# [EXTRACTED DATA]
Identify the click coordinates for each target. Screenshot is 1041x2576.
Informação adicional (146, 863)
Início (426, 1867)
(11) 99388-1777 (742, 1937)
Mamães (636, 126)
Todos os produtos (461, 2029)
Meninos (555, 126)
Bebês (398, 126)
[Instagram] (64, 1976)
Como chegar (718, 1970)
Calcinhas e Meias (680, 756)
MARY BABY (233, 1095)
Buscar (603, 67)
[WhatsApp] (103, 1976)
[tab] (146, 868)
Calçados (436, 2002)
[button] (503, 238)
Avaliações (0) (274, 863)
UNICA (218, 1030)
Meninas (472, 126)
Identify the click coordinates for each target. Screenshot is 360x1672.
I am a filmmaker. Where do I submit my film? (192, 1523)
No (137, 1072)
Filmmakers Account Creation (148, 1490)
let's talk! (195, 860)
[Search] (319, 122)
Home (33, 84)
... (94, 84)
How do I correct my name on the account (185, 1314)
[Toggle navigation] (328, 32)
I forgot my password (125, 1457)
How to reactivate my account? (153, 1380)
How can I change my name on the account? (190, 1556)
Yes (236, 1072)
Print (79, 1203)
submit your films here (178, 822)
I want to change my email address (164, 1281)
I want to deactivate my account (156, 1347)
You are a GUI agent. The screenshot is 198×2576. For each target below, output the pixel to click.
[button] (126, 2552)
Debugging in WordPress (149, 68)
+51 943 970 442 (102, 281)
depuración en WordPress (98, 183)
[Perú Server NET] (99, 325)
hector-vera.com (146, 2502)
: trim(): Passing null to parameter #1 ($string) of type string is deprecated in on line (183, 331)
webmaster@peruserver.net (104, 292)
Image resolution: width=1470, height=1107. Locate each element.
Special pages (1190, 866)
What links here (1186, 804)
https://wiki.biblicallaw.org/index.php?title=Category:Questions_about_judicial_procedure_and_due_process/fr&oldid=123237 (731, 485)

# [ABOUT THIS EXERCISE]
Return, with no change at all, every line in the entries above from the line containing "Meninas (472, 126)" through the line containing "webmaster@peruserver.net (104, 292)".

# [TASK RESPONSE]
Meninas (472, 126)
Identify the click coordinates for each target. Screenshot is 360x1672.
I am a filmmaker. Where do I submit my film? (192, 1523)
No (137, 1072)
Filmmakers Account Creation (148, 1490)
let's talk! (195, 860)
[Search] (319, 122)
Home (33, 84)
... (94, 84)
How do I correct my name on the account (185, 1314)
[Toggle navigation] (328, 32)
I forgot my password (125, 1457)
How to reactivate my account? (153, 1380)
How can I change my name on the account? (190, 1556)
Yes (236, 1072)
Print (79, 1203)
submit your films here (178, 822)
I want to change my email address (164, 1281)
I want to deactivate my account (156, 1347)
You are a GUI agent. The screenshot is 198×2576. For each target below, output the pixel to click.
[button] (126, 2552)
Debugging in WordPress (149, 68)
+51 943 970 442 (102, 281)
depuración en WordPress (98, 183)
[Perú Server NET] (99, 325)
hector-vera.com (146, 2502)
: trim(): Passing null to parameter #1 ($string) of type string is deprecated in on line (183, 331)
webmaster@peruserver.net (104, 292)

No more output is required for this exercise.